BEGIN Exercise data

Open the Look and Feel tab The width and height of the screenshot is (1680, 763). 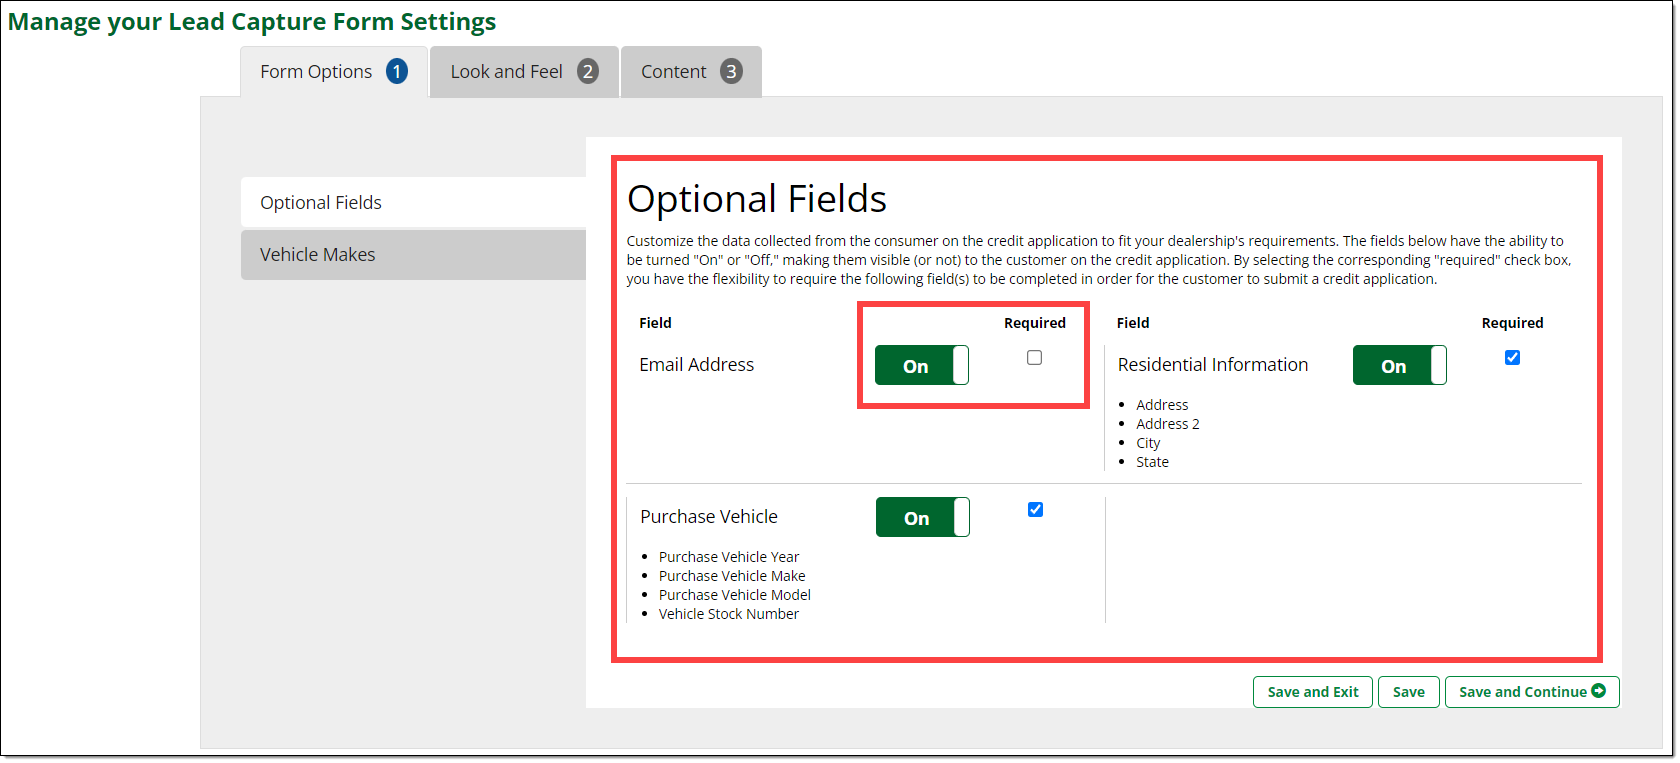pyautogui.click(x=506, y=72)
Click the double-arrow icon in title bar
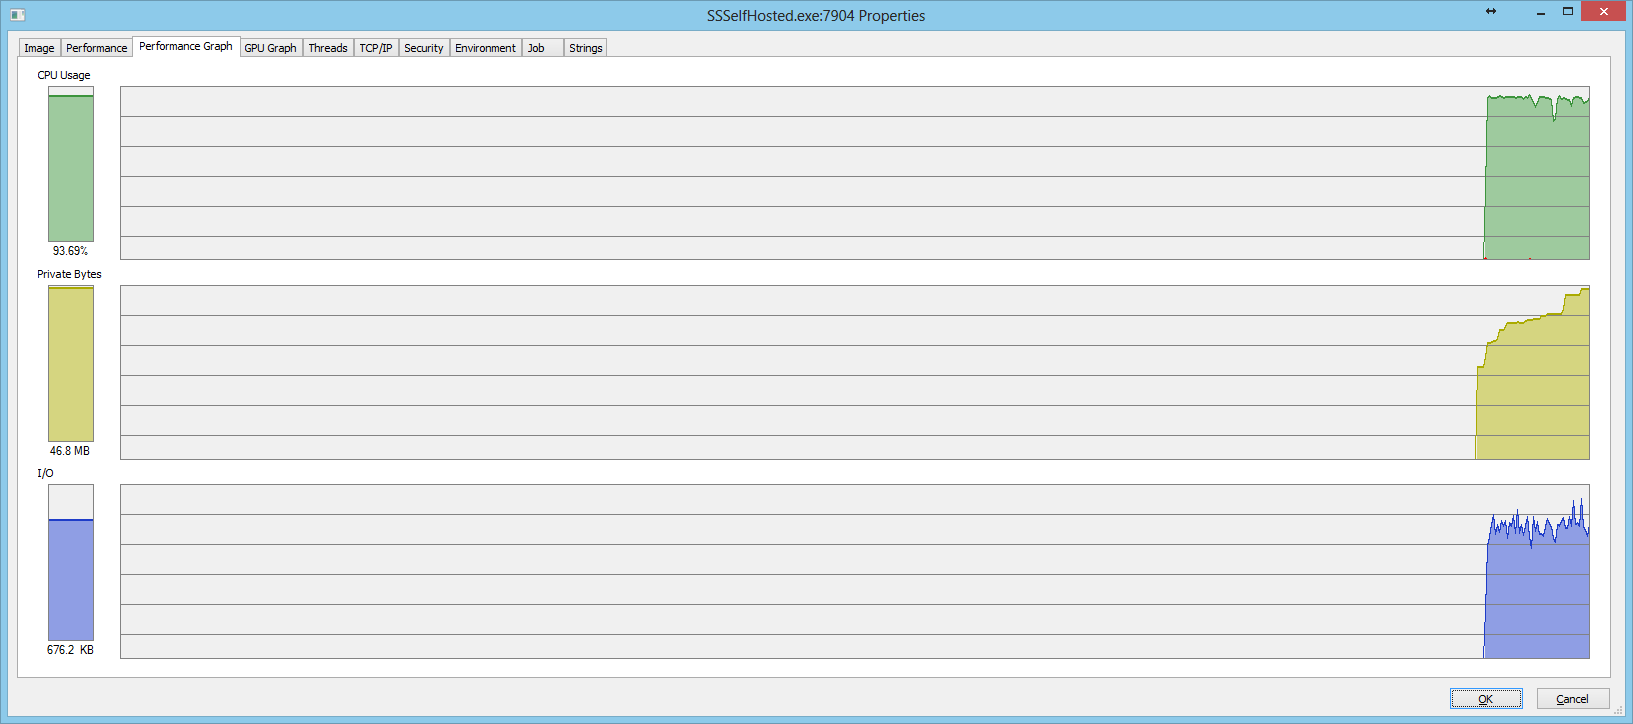This screenshot has height=724, width=1633. pyautogui.click(x=1490, y=12)
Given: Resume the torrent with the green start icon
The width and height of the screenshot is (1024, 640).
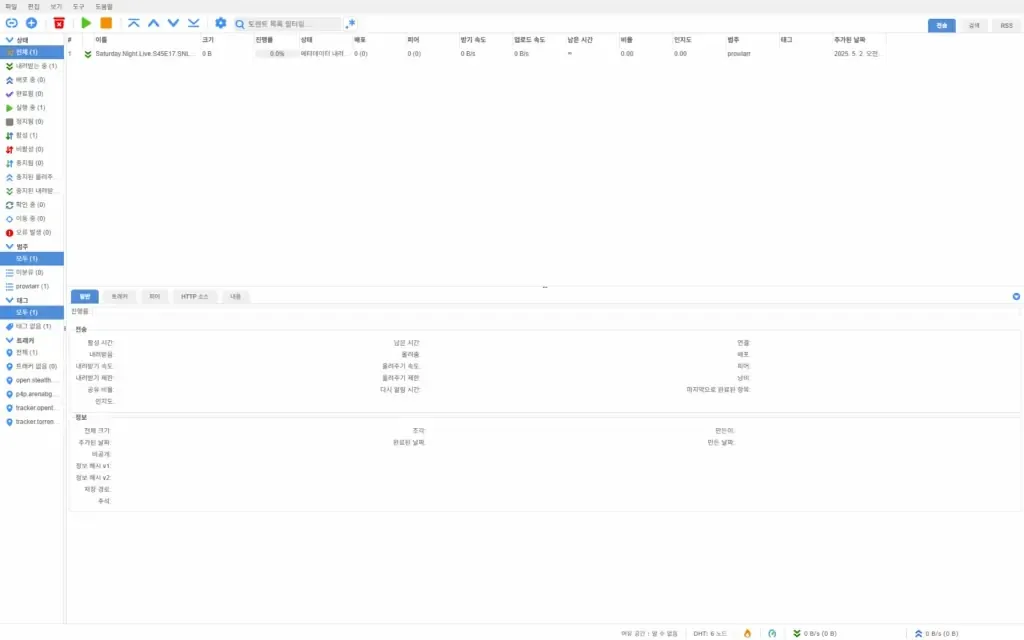Looking at the screenshot, I should pos(86,23).

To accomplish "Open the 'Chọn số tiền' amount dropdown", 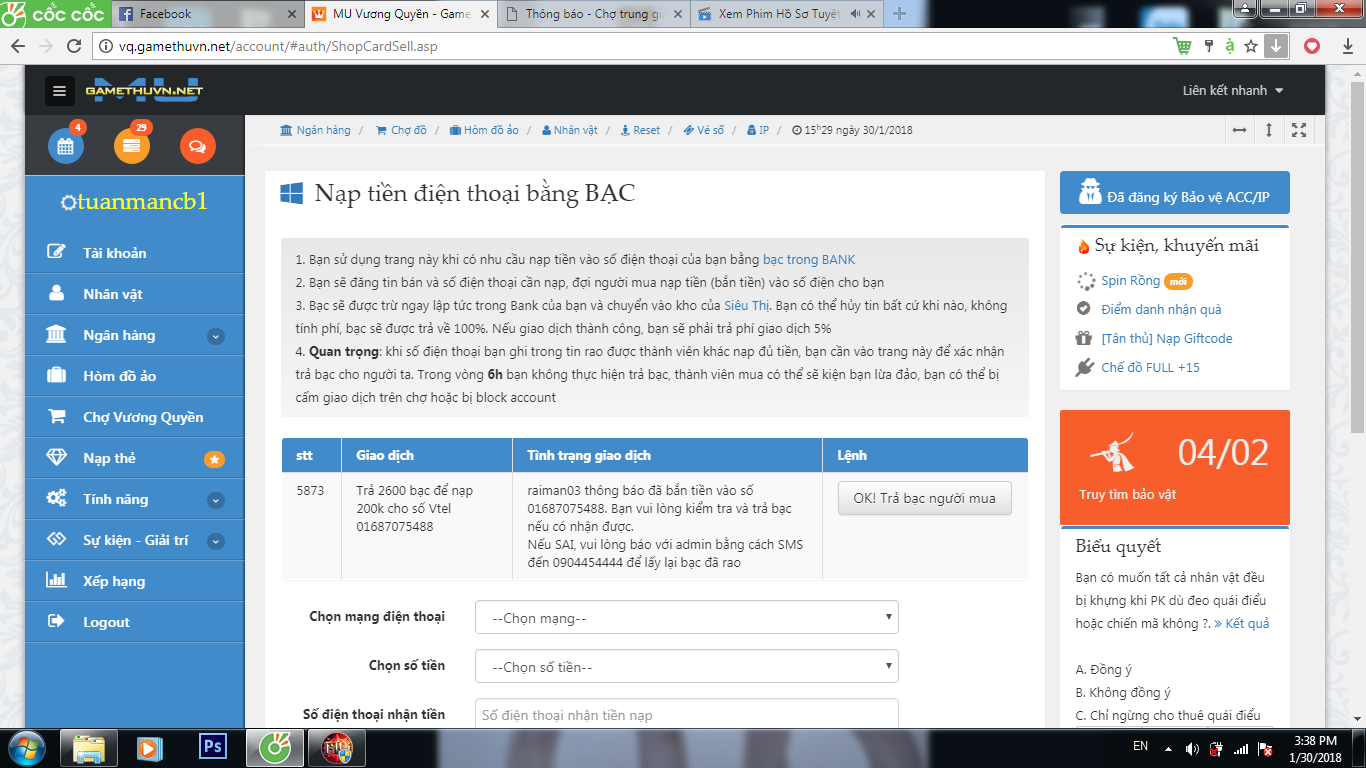I will (x=686, y=667).
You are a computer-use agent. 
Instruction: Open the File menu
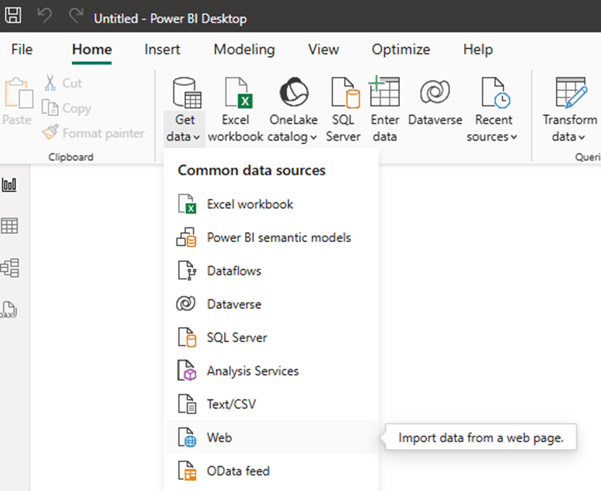point(22,49)
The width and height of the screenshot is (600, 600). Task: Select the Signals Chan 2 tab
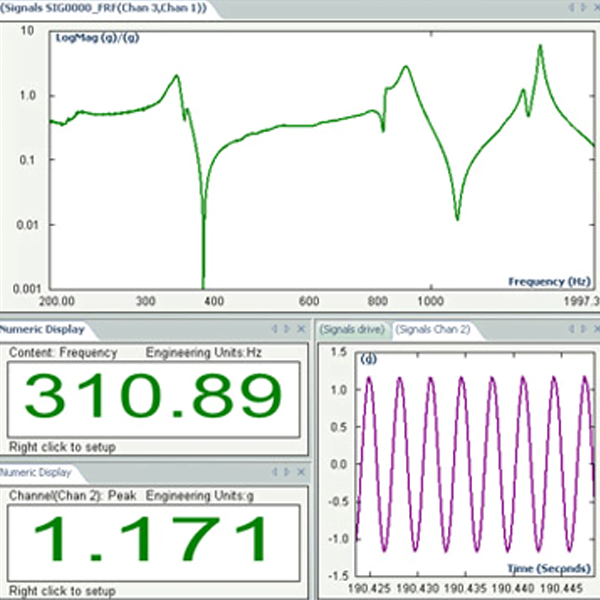coord(434,329)
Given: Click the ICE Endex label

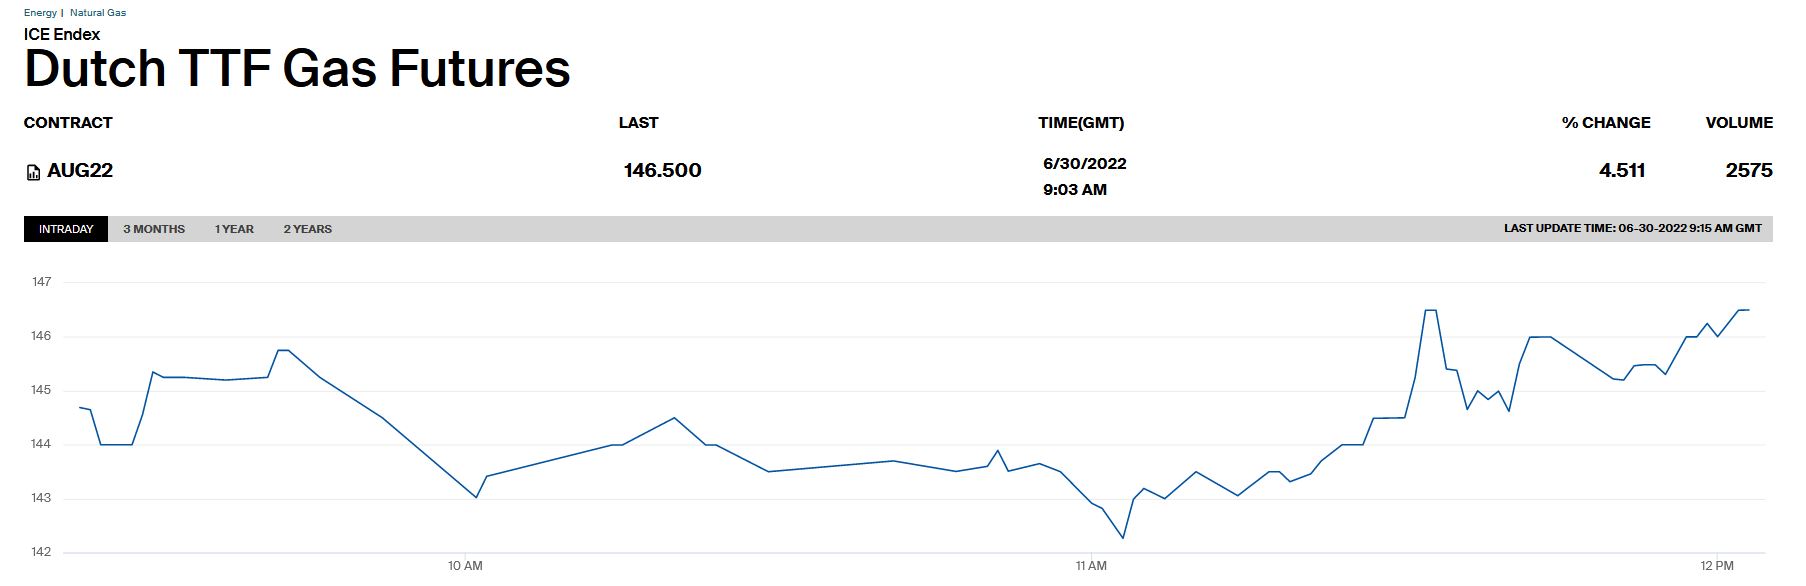Looking at the screenshot, I should (x=62, y=34).
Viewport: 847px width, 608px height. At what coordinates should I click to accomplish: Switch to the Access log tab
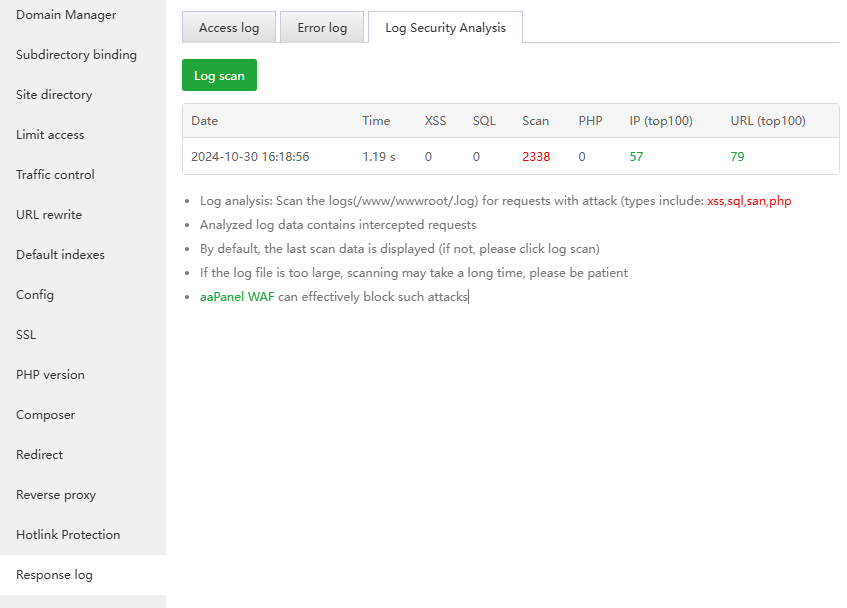pyautogui.click(x=229, y=28)
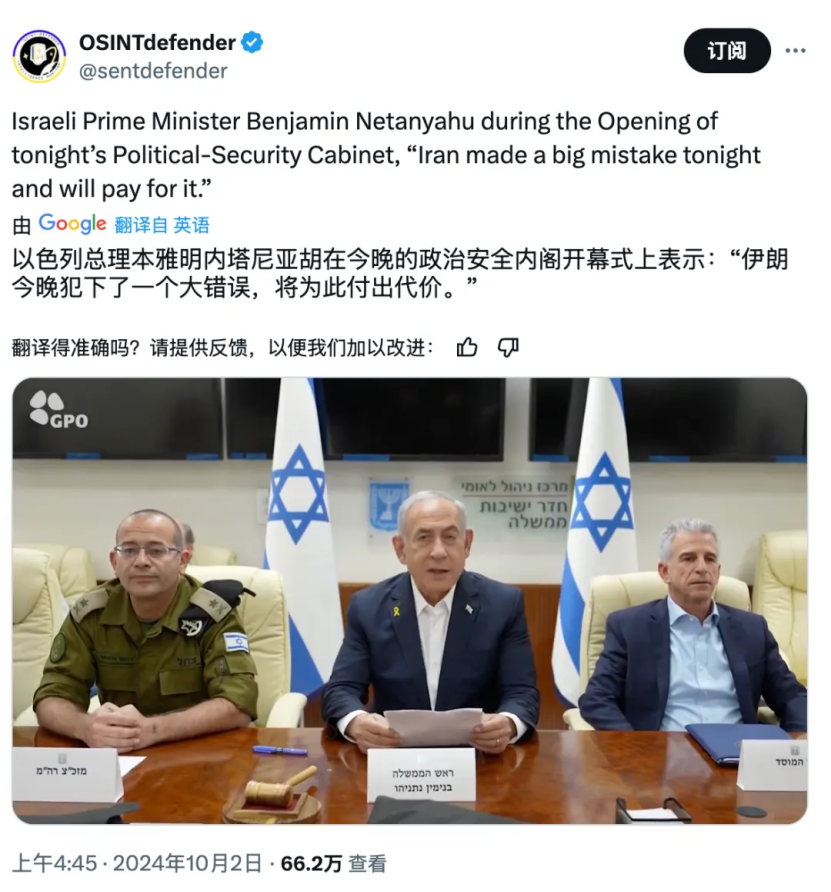The width and height of the screenshot is (831, 892).
Task: Click the 订阅 subscribe button
Action: (727, 51)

END Exercise data

> _What is needed_
Only exact repeats of the lines from the one containing "Given: Click the ICE Endex label" through the end of the listing above are wanted here; pictures are not.

> _Output of the exercise_
Given: Click the ICE Endex label

Looking at the screenshot, I should (x=62, y=34).
Viewport: 847px width, 608px height. At what coordinates should I click to accomplish: Switch to the Access log tab
pyautogui.click(x=229, y=28)
The width and height of the screenshot is (831, 892).
Task: Click the 订阅 subscribe button
Action: (727, 51)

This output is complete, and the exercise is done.